Ich hatte beschissen geschlafen. Zum einen hatte ich zuviel gegessen. Zum anderen war es in dem Zimmer unerträglich warm. Warum weiß ich nicht. Vielleicht waren Kühlmaschinen oder der Heizungsraum unter meinem Zimmer. Ich versuchte das Fenster ganz aufzumachen (also nicht nur gekippt), aber der heftige Wind draußen drückte es immer wieder zu. Ich fand nichts passendes mit dem ich das Fenster hätte blockieren können.
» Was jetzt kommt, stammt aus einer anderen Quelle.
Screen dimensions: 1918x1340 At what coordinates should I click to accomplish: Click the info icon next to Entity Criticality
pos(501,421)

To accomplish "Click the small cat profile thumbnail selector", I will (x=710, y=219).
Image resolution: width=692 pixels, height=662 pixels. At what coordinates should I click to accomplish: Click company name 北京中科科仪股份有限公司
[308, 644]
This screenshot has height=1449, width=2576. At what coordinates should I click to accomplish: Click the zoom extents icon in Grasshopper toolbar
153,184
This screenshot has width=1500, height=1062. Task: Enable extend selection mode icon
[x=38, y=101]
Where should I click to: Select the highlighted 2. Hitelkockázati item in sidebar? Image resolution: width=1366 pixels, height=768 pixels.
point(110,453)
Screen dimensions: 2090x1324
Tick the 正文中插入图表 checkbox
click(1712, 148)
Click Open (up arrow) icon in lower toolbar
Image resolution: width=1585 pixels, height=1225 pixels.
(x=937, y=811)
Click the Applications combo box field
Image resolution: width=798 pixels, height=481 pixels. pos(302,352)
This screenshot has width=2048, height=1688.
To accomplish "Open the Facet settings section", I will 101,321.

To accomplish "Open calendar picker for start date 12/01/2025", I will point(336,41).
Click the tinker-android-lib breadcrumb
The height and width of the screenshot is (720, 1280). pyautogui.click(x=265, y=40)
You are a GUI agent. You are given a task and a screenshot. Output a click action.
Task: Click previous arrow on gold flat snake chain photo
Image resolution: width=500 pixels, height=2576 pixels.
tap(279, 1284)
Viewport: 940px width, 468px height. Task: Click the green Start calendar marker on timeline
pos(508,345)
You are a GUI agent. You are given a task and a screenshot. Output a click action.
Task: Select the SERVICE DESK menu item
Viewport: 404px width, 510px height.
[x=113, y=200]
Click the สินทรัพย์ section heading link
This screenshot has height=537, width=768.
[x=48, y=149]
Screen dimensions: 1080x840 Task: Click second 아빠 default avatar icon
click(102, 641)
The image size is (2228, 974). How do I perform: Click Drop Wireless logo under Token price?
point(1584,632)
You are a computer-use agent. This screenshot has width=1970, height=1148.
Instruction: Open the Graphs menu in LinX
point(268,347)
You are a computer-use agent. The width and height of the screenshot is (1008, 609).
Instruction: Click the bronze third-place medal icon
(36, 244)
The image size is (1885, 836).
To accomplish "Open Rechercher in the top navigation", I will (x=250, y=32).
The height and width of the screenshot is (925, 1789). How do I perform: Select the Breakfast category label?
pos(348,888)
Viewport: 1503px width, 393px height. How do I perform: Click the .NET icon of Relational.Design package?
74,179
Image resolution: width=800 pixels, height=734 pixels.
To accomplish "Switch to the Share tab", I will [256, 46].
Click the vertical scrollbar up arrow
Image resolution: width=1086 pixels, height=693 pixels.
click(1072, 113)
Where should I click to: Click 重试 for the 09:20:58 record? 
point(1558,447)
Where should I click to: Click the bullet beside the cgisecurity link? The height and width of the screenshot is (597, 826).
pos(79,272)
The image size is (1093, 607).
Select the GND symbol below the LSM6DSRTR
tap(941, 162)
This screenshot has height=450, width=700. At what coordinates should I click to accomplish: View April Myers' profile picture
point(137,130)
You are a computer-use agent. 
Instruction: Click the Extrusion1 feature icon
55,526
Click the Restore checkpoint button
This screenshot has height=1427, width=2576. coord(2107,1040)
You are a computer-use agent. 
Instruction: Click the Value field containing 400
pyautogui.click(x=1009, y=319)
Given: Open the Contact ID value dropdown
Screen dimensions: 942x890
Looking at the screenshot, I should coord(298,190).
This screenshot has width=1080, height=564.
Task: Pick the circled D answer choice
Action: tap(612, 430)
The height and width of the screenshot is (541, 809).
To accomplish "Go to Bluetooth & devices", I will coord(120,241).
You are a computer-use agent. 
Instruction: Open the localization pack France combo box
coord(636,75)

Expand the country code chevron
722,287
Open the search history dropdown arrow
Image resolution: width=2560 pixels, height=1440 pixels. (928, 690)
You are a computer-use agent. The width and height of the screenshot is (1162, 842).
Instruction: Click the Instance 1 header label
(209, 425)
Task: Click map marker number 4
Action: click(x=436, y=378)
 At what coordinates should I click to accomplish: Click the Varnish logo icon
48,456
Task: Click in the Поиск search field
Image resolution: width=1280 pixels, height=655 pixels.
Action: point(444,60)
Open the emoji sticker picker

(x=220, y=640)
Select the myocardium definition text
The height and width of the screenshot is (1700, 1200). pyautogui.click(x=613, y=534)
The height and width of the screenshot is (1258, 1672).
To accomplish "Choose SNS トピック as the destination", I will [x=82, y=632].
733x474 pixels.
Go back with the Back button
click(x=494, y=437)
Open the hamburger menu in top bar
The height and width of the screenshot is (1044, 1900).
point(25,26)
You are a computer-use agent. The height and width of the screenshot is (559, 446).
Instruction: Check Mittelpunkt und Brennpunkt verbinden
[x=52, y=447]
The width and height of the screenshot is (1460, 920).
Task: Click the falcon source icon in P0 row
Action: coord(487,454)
So stand ich ziemlich gerädert kurz nach 6:00 auf. Ich gönnte mir erstmal eine Dusche um etwas wacher zu werden. Um 6:45 ging ich hinunter zum Frühstücksraum. Doch seltsam: alles dunkel. Gemäß dem Aushang an der Rezeption sollte es ab 6:30 Frühstück geben. Ich ging also zurück auf mein Zimmer, wurschtelte noch ein bisschen rum und versuchte um 7:00 nochmal mein Glück. Immer noch alles dunkel.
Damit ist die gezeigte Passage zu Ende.